Being brave is hard.
There are a lot of people who were not expected to be brave until the sudden advent of the novel coronavirus a few months ago.
Grocery store clerks and food delivery workers, truck drivers, and even nurses and doctors – those were just jobs. Hard jobs sometimes, vital jobs (if we acknowledged their importance, which we didn’t always do) but not requiring, in most instances, bravery.
But now we’re speaking of grocery checkout clerks and Amazon parcel delivery drivers in the same breath as first responders.
They’re keeping our society surviving.
The physical distancing and self-isolation caused by COVID-19 has led some to dub this time “The Great Pause,” and for many it has led to a halt in everything. School, work, saving for the future, careers, vacations, weddings, major purchases.
More than half our society has been put on pause. And to sustain them, the others who are now on the front lines have to work even harder. They didn’t sign up for this – not even nurses and doctors and paramedics expect they’ll be asked to risk their lives just coming in to work. But they’re doing it, because they need to, and because we need them to.
Gestures of appreciation, like the now-daily chorus of cheers and sirens for medical workers, are a big part of showing we know what they’re doing for the rest of us.

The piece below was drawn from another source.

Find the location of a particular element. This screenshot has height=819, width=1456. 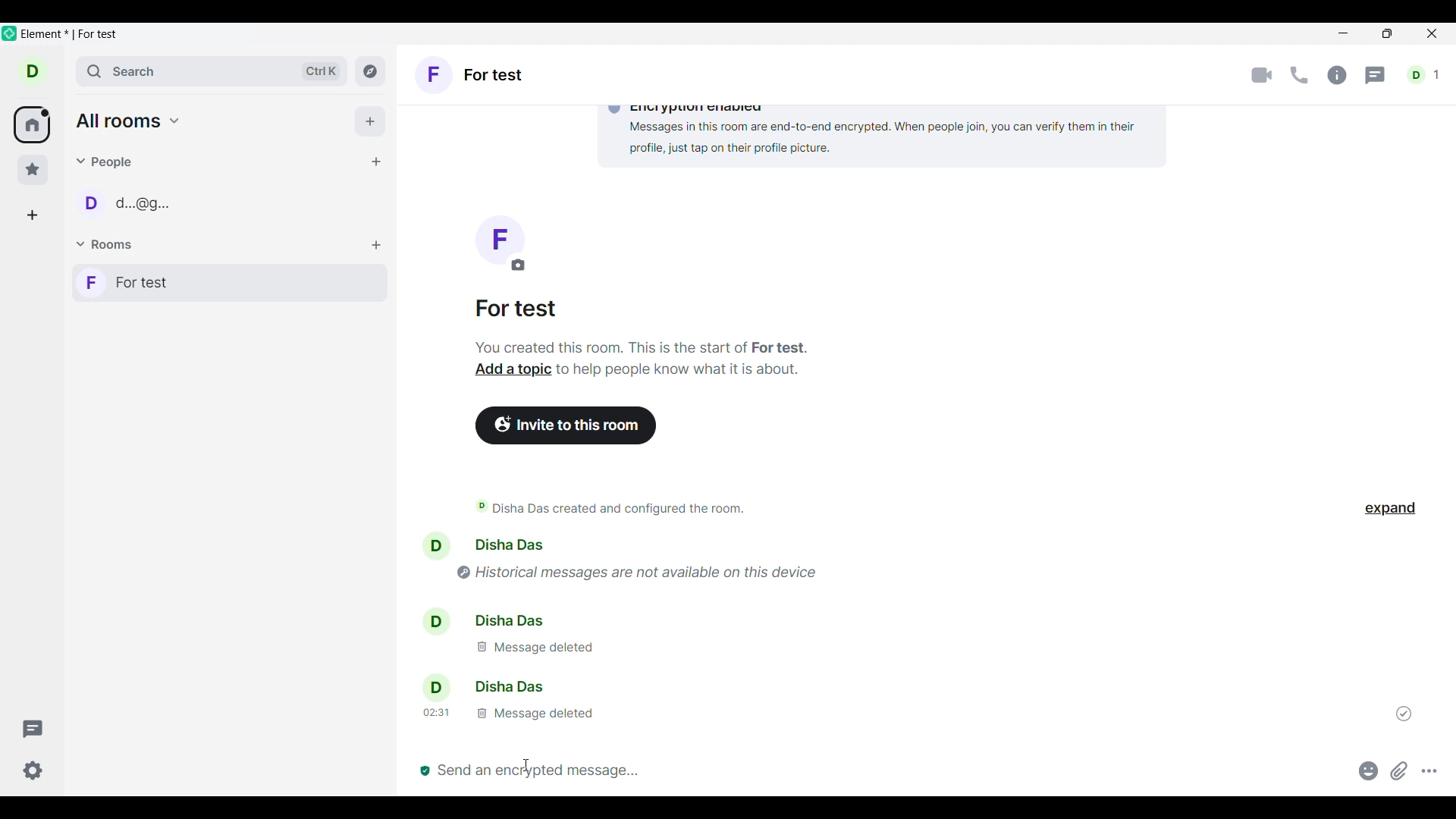

More options is located at coordinates (1429, 771). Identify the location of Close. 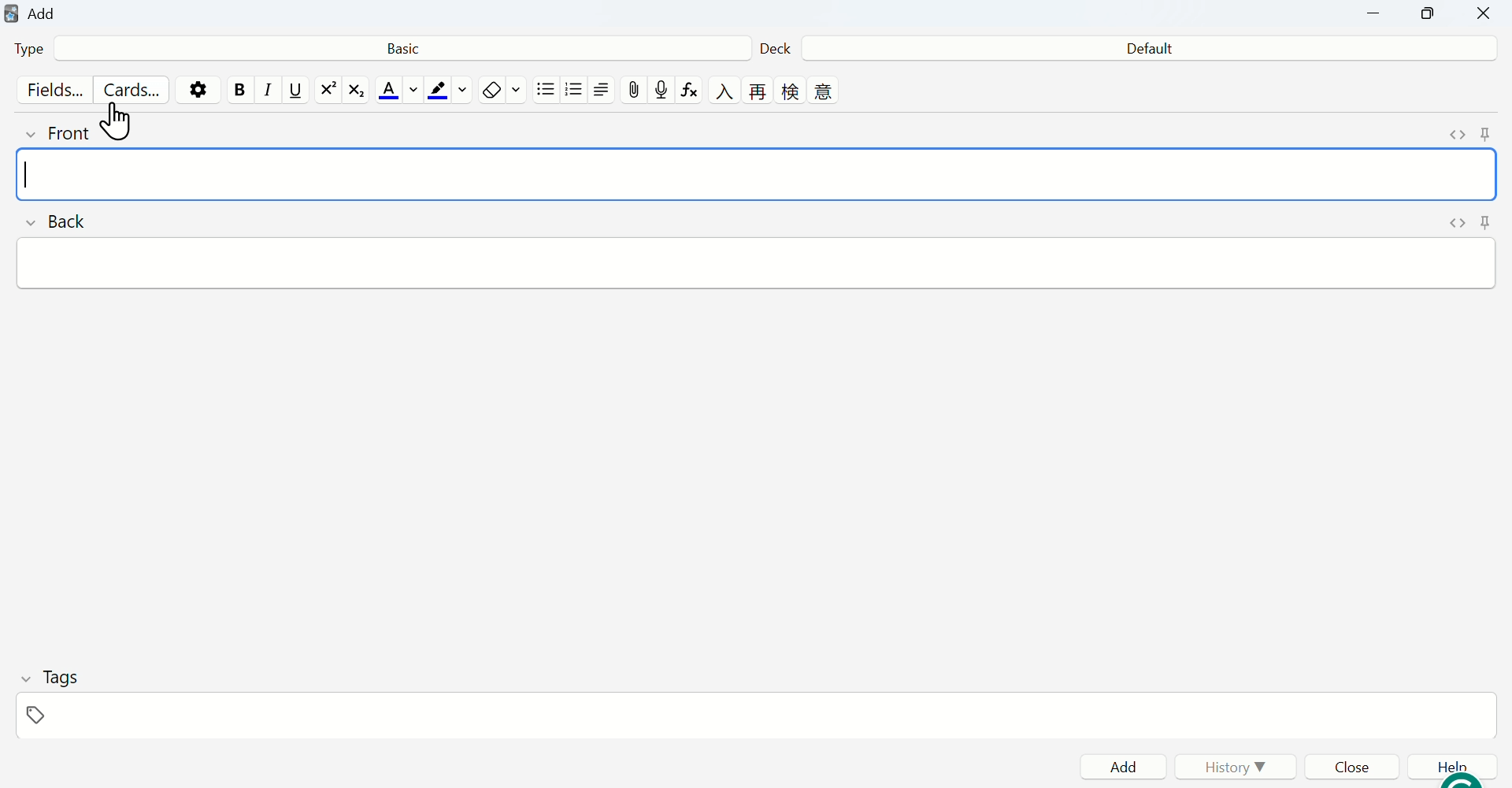
(1486, 21).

We can also make more concrete gestures.
First, and most important, respect the distancing guidelines. Keep yourself safe to keep them safe.
Second, if you’re getting a service that accepts tips, like restaurant takeout or deliver, tip if you can. Tip very well if you can afford to.
Hopefully, there will be other opportunities to pay back what we collectively owe as well. Companies will do what they have to, but as a society, we can make conditions better for workers both through political means, and through social outreach. Scholarship funds for workers or their children, for example, could pay our debt forward for generations.
Finally, do not forget.
Someday, this will all be over, the danger will be past. We will have time to mourn those we have lost – and unfortunately, many of us will know someone affected directly by this.
We will put back the pieces of our economy, and life will go back to some kind of normal, whatever normal looks like when the tide of COVID-19 recedes.
There will be a temptation to write off the folks now providing essential services. Fight it.
We should not forget the people who were unwillingly put on the front lines for us all.